We are so happy to have recruited Chloé Allen to the KZ Lab! Chloé attended the University of Northern Georgia as an undergrad, where she gathered research experience working on toads and their parasites. She also did an REU at the California Academy of Sciences working with Rayna Bell on African puddle frogs. Welcome to the lab Chloé!
Three new grad students are joining the lab! We are super excited to have them and build our new UT group! Céline Carneiro (left) joins us from University of Florida and her work focuses on genomics and biodiversity. Rebecca Clemons (center) is coming from University of Michigan and her interests are in disease ecology. And Britt White (right) is already at UT and a new member of the lab co-advised with Justin Havird; her interests are in the evolution of color polymorphism in lizards.
Looking forward to some great science in the next years!
The Zamudio Lab will be recruiting graduate students to begin in the EEB Graduate Program at UT Austin in Fall 2022. Information about the graduate application process and the lab can be found here.
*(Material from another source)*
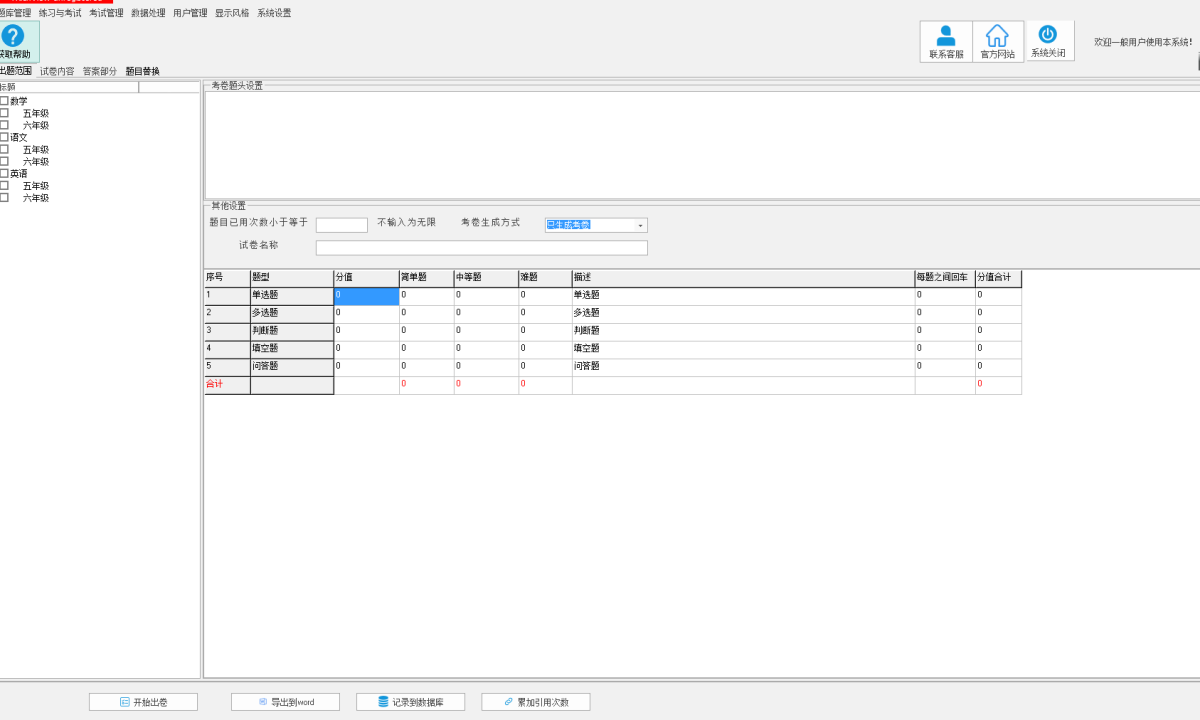The height and width of the screenshot is (720, 1200).
Task: Click 累加引用次数 link-icon button
Action: pos(535,702)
This Fall we will also be recruiting at least one post-doc to begin in 2022. More details on post-doc openings will be posted in late October 2021 – keep an eye out for that announcement here and on Twitter (@KZ_UTAustin). If you are interested in developing a project for an independent post-doctoral position, please contact me so we can discuss potential projects.
We, the members of the Zamudio lab, are horrified by the continued violence against Black people that has yet again made it to the forefront of the news cycle. We recognize that racism and white supremacism are pervasive both within academia and in society at large. Antiracism requires action and education. We stand in solidarity with our Black students, and those of us who are not Black recognize that we have an immense amount of work to do.
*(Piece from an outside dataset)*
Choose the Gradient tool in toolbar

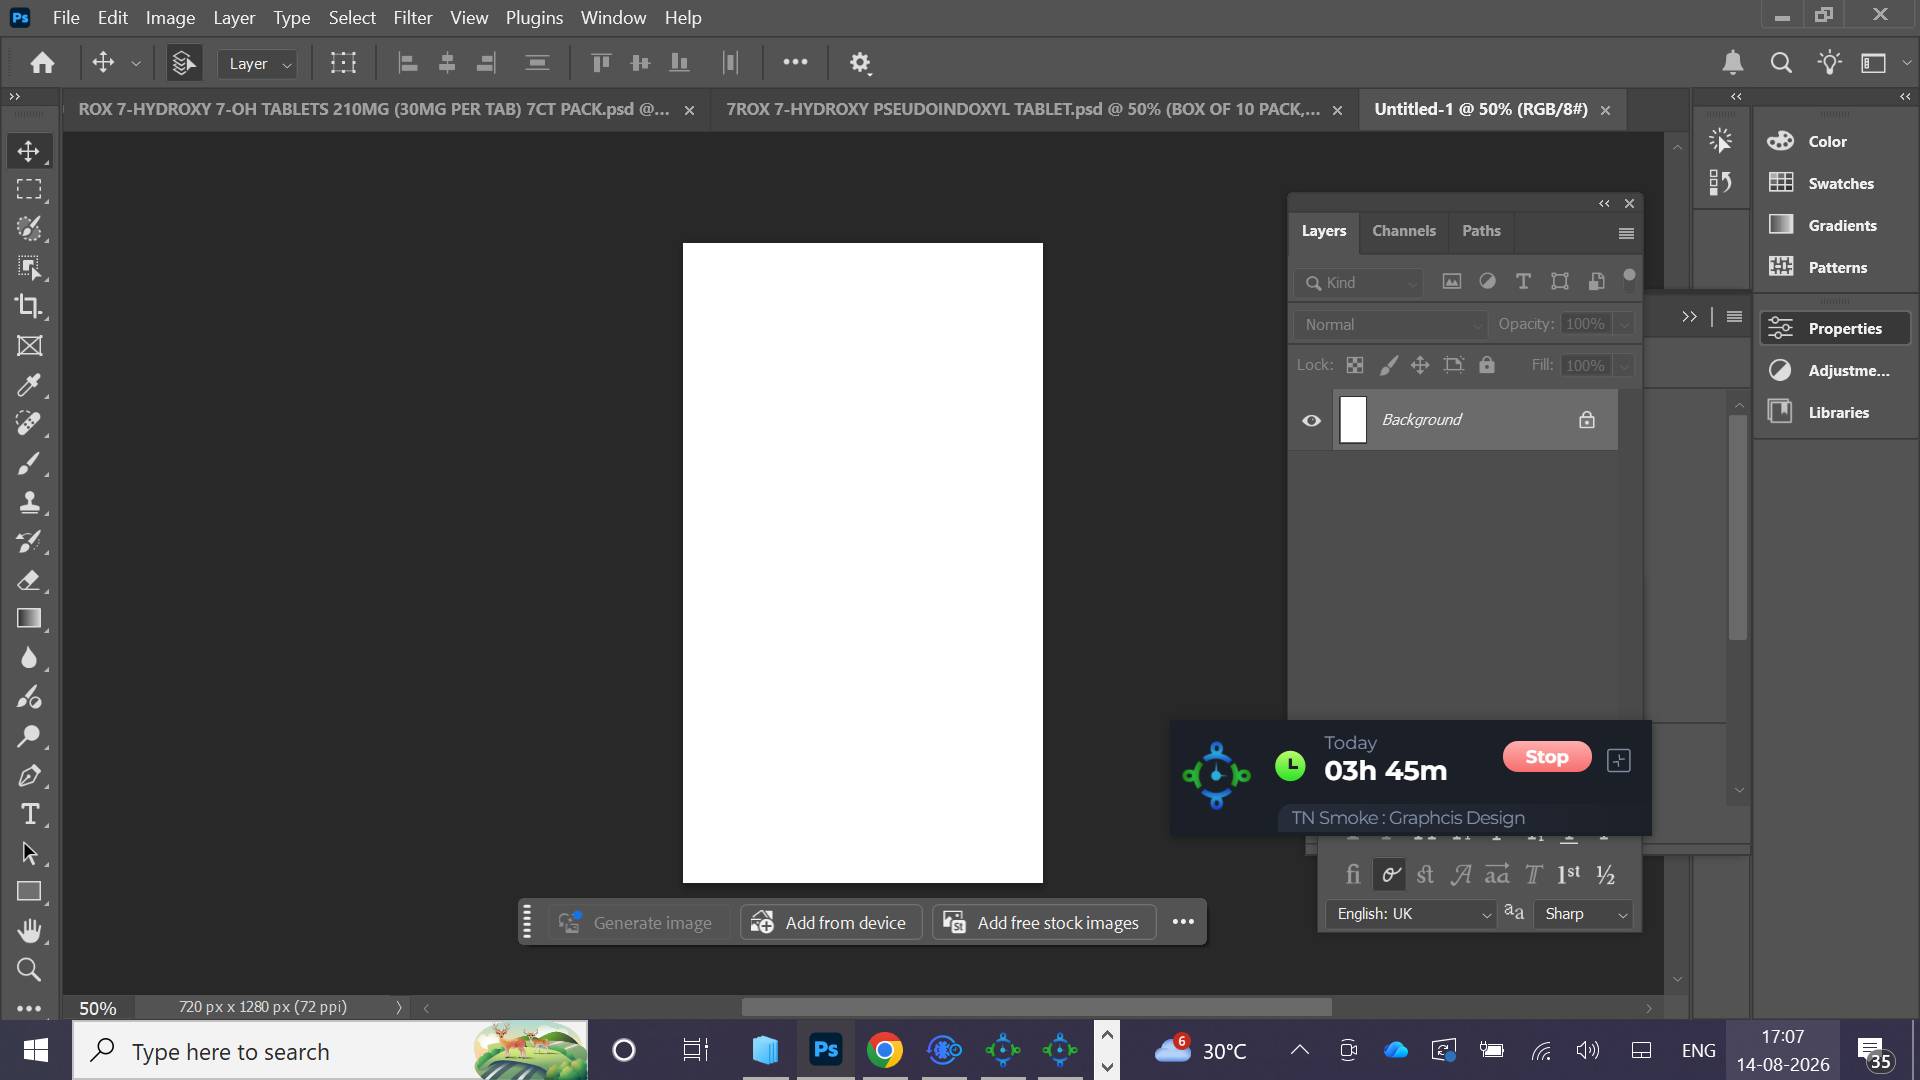[29, 619]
Cornell’s President Martha Pollack issued a statement announcing immediate actions to strengthen unity and support our community. We applaud our president for her active response. Our lab agreed that for highest impact, antiracist actions need to happen at all levels of organization, from individual labs, departments, colleges, to the entire university.
Given the recent murders of Breonna Taylor, Tony McDade, George Floyd, Ahmaud Arbery, and the countless others who have lost their lives to racism, and the violence that continues against BIPOC (Black, Indigenous, and People of Color), we as a lab group commit to taking the following steps:
We will read ‘How to Be an Antiracist’, by Ibram X. Kendi, as a lab, and members of the lab (especially our white members, but welcoming all) will meet every two weeks to discuss and reflect. Thereafter we will continue devoting time each month to reading works and engaging in exercises to self-educate about the history of racism in our country, the practice of anti-racism, and dismantling white privilege.
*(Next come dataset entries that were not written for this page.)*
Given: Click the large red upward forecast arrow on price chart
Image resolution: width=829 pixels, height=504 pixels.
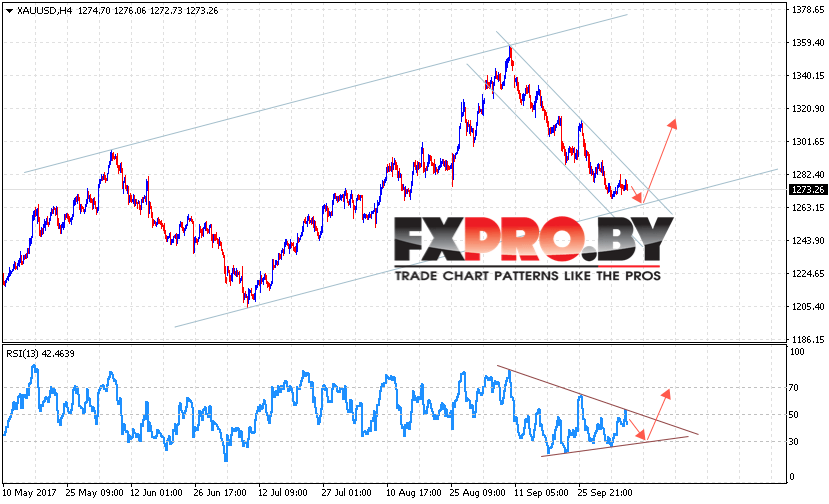Looking at the screenshot, I should point(660,160).
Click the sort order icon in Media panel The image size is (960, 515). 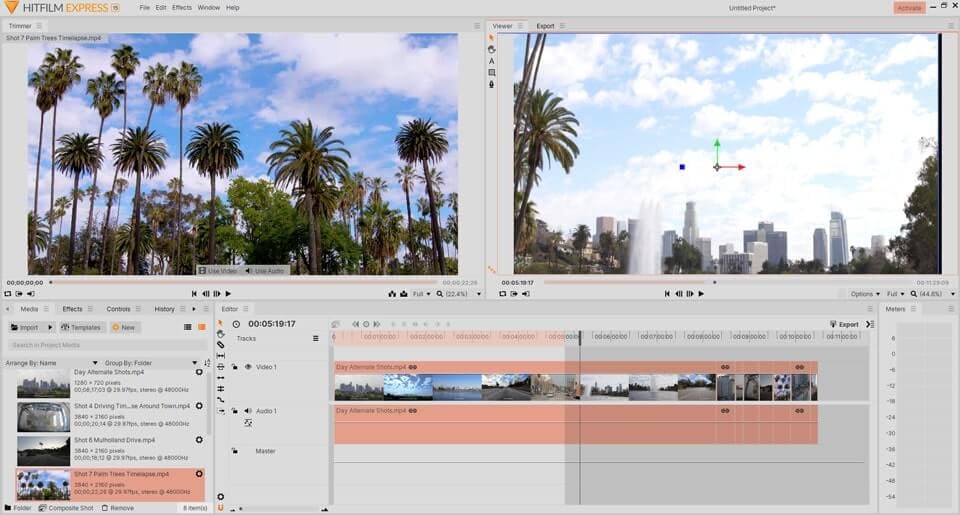(x=207, y=363)
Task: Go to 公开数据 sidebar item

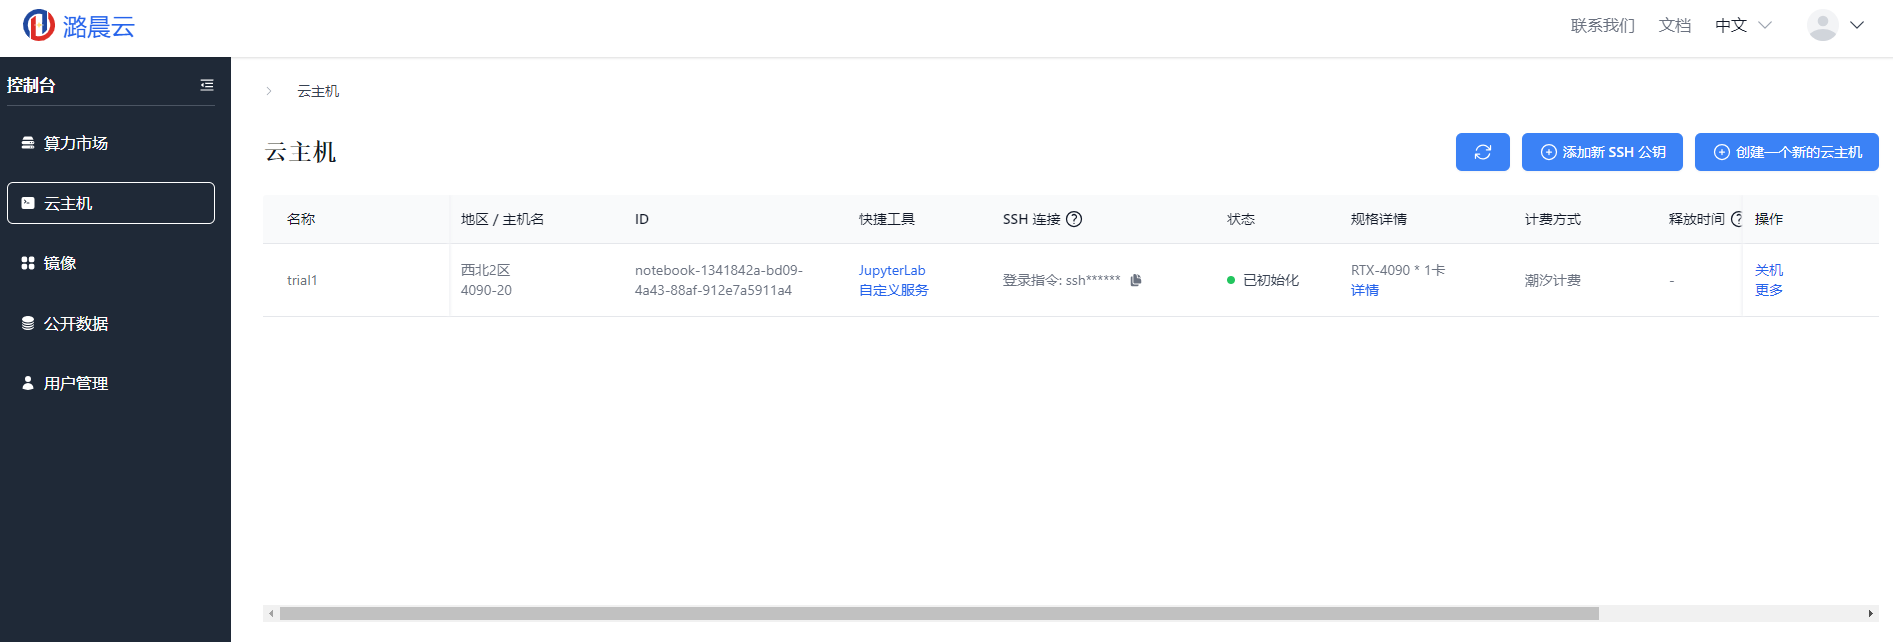Action: (75, 323)
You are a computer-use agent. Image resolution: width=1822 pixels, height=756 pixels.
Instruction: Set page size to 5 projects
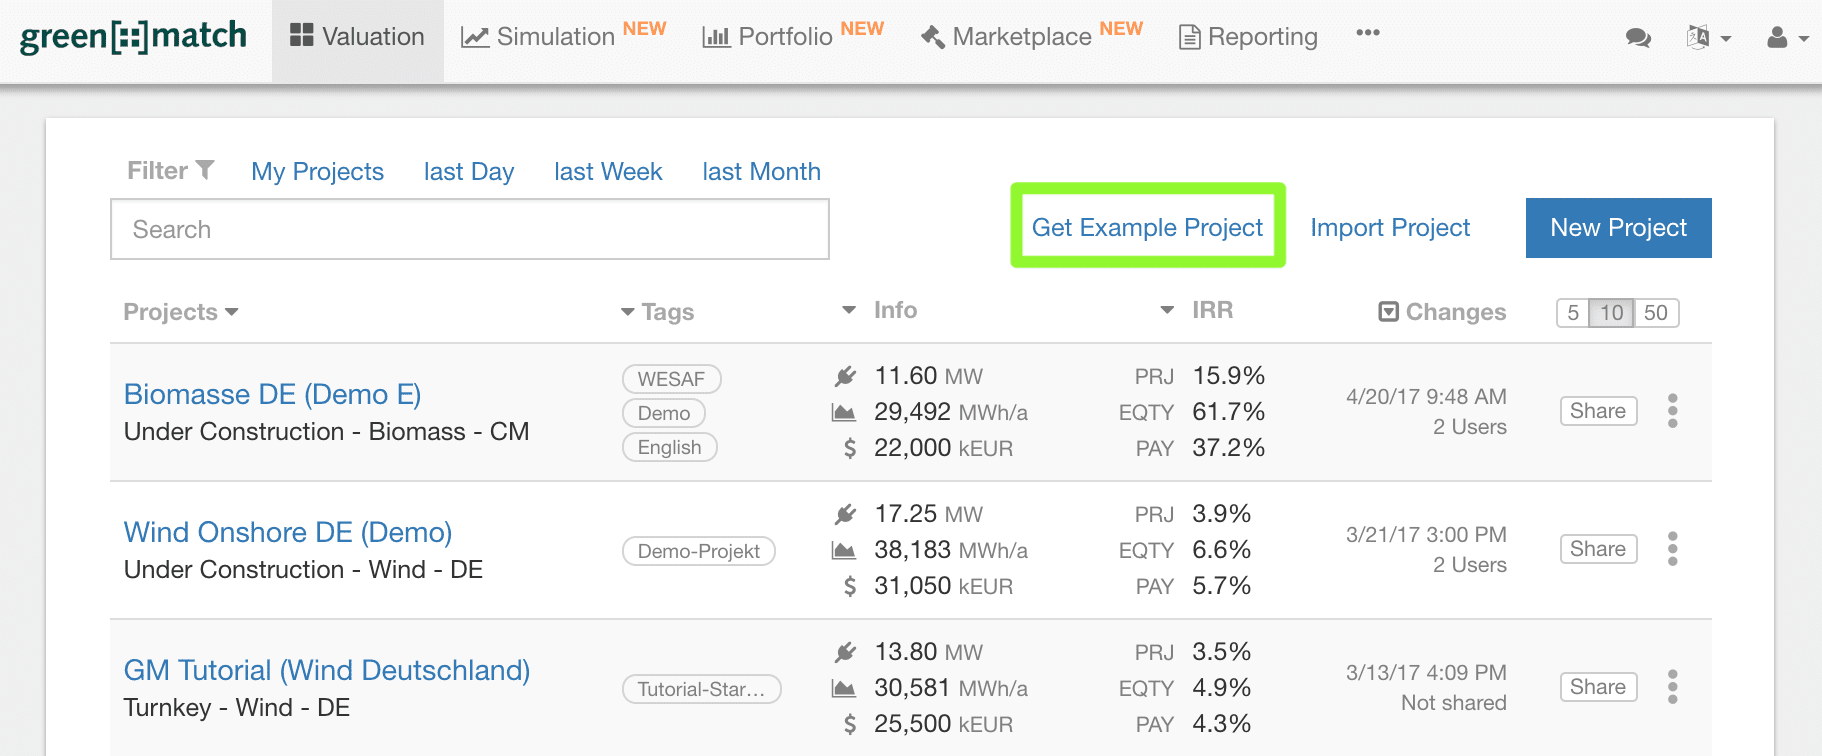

We will work toward clarity in action and expectations, and training in communication across differences, and in educational practices so that BIPOC students and trainees feel safe, welcome, and supported.
We will continue to support Diversity Preview Weekend and advocate for its full institutionalization at the Graduate School level.
We will center the voices of, advocate for, and learn from Black and other POC in evolutionary organismal biology by promoting their work on our website, providing mentorship, and disseminating their work on social media.
In collaboration with the Cornell Herpetological Society, we will host at least one event per semester devoted to the intersection of herpetological research, inclusion, safety in outdoor spaces, and equity/diversity.
We will provide support to groups at Cornell working to diversify STEM including SACNAS-Cornell.
We recognize that this is just a start to dismantling the systemic racism that has resulted in low diversity in STEM, and we look forward to continuing to improve our response.
Our paper on the evolution of terrestrial breeding in frogs is out in Evolution! This was a fun one to write, and also the first chapter of Fabio de Sa’s PhD thesis.
Using comparative analyses and a multilocus phylogeny for the genera Cycloramphus and Zachaenus, our paper shows that terrestrial breeding has evolved three times in the clade, from a stream breeding (saxicolous) ancestor. Each time that happened, we see a correlated “shrinking” on the part of males, but not females, resulting in larger degree of sexual size dimorphism between the sexes.
Our conclusion is that by moving onto land, and breeding in concealed terrestrial chambers, or in leaf-litter, males are released from costly male-male competition that is typical for males defending territories and females in exposed stream breeding environments.
C. acangatan
C. bolitoglossus
C. fuliginosus
Two terrestrial breeding species, Cycloramphus acangatan and C. bolitoglossus (Photo Credits: CFB Haddad), and a stream-breeding saxicolous species C. fuliginosus (Photo Credit: LF Toledo).